Practice Leave No Trace

Practice LNT  
Leave No Trace principles are taught and encouraged by many RCABC instructors. On waterways where LNT principles are practiced, canoeists can feel the pleasure of being the first to discover an untouched wilderness even if thousands of people have passed before them. Most canoeists know what it feels like to explore a waterway and find garbage, campfire debris, damaged trees, improper human waste management and other remnants of bad camping practices. Let’s do our best to keep our BC wilderness clean and wild!

 

Leave No Trace is becoming a standard practice with outdoor programs, in parks and along waterways. The seven LNT principles are listed below. BC Parks has a web page called Marine & Water Ethics with additional information that is tailored specifically to BC.

 

The seven LNT principles are:

  1. PLAN AHEAD & PREPARE
  2. TRAVEL AND CAMP ON DURABLE SURFACES
  3. DISPOSE OF WASTE PROPERLY
  4. LEAVE WHAT YOU FIND
  5. MINIMIZE CAMPFIRE IMPACTS
  6. RESPECT WILDLIFE
  7. CONSIDER OTHERS

Further information on LNT can be found at www.leavenotrace.ca

 


 

1. PLAN AHEAD & PREPARE

  • Know the regulations and special concerns for the area you'll visit.
  • Prepare for extreme weather, hazards, and emergencies.
  • Schedule your trip to avoid times of high use.
  • Visit in small groups. Split larger parties into groups of 4-6.
  • Repackage food to minimize waste.
  • Use a map and compass to eliminate the use of marking paint, rock cairns or flagging.


 

2. TRAVEL AND CAMP ON DURABLE SURFACES

  • Durable surfaces include established trails and campsites, rock, gravel, dry grasses or snow.
  • Protect riparian areas by camping at least 70 meters from lakes and streams.
  • Good campsites are found, not made. Altering a site is not necessary.
  • In popular areas:
    • Concentrate use on existing trails and campsites.
    • Walk single file in the middle of the trail, even when wet or muddy.
    • Keep campsites small. Focus activity in areas where vegetation is absent.
  • In pristine areas:
    • Disperse use to prevent the creation of campsites and trails.
    • Avoid places where impacts are just beginning.

 


 

3. DISPOSE OF WASTE PROPERLY

  • Pack it in: pack it out. Inspect your campsite and rest areas for trash or spilled foods.
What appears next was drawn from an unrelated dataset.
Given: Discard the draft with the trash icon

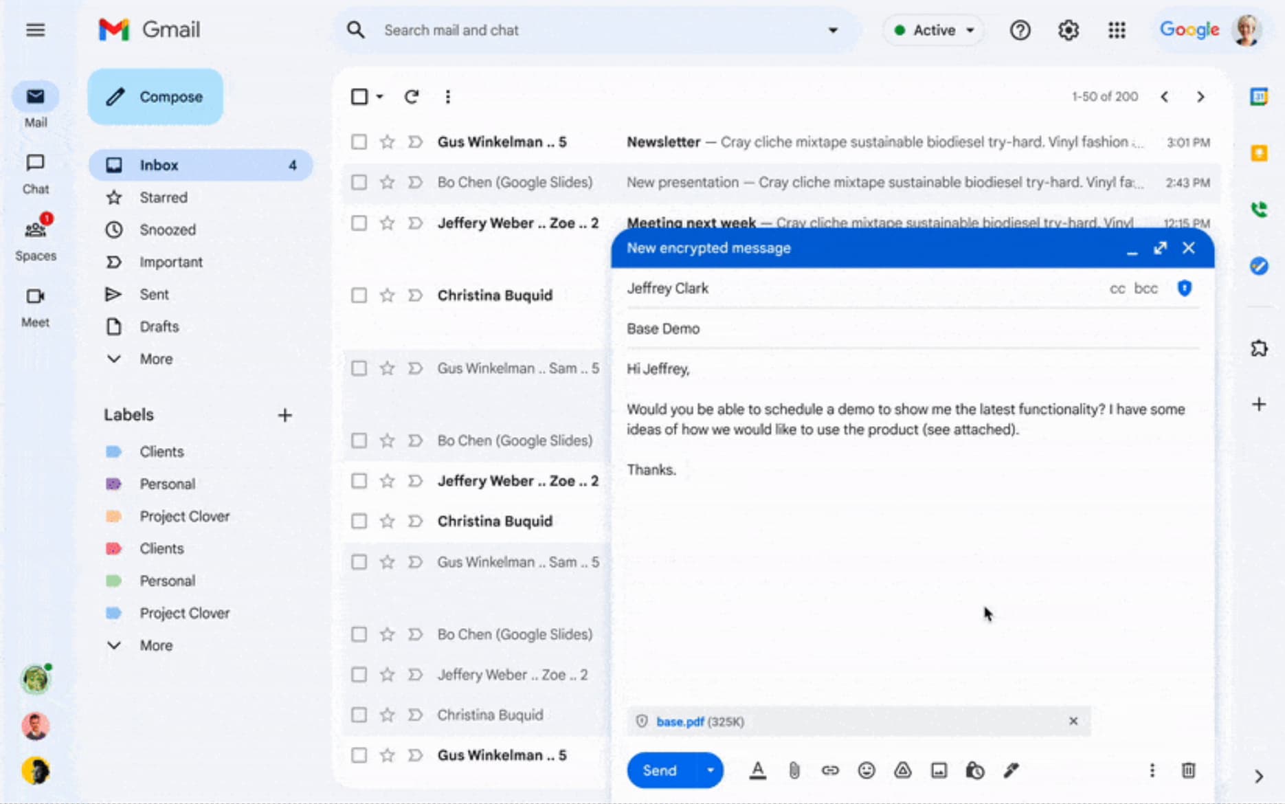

Pack out all trash, leftover food, and litter.
  • Deposit solid human waste in cat-holes dug 15 to 20 centimeters deep at least 70 meters from water, camp, and trails. Cover and disguise the cat-hole when finished. [If a group’s stay is longer than 20 people days (4 people for 5 days), dig a common latrine at least 60cm deep.]
  • Pack out toilet paper and hygiene products.
  • To wash yourself or your dishes, carry water 70 meters away from streams or lakes and use small amounts of biodegradable soap. Scatter strained dishwater. [Biodegradable soap only biodegrades in organic soil with bacteria present.]

 


 

4. LEAVE WHAT YOU FIND

  • Preserve the past: examine, but do not touch, cultural or historic structures and artifacts.
  • Leave rocks, plants and other natural objects as you find them.
  • Avoid introducing or transporting non-native species.
  • Do not build structures, furniture, or dig trenches.

 


 

5. MINIMIZE CAMPFIRE IMPACTS

  • Campfires can cause lasting impacts to the backcountry. Use a lightweight stove for cooking and enjoy a candle lantern for light.
  • Where fires are permitted, use established fire rings, fire pans, or mound fires.
  • Keep fires small. Only use sticks from the ground that can be broken by hand.
  • Burn all wood and coals to ash, put out campfires completely, then scatter cool ashes.

 


 

6. RESPECT WILDLIFE

  • Observe wildlife from a distance. Do not follow or approach them.
  • Never feed animals. Feeding wildlife damages their health, alters natural behaviors, and exposes them to predators and other dangers.
  • Protect wildlife and your food by storing rations and trash securely.
  • Control pets at all times, or leave them at home.
  • Avoid wildlife during sensitive times: mating, nesting, raising young, or winter.

 


 

7. CONSIDER OTHERS

  • Respect other visitors and protect the quality of her experience.
  • Be courteous. Yield to other users on the trail.
  • Step to the downhill side of the trail when encountering pack stock.
  • Take breaks and camp away from trails and other visitors.
  • Let nature’s sounds prevail. Avoid loud voices and noises.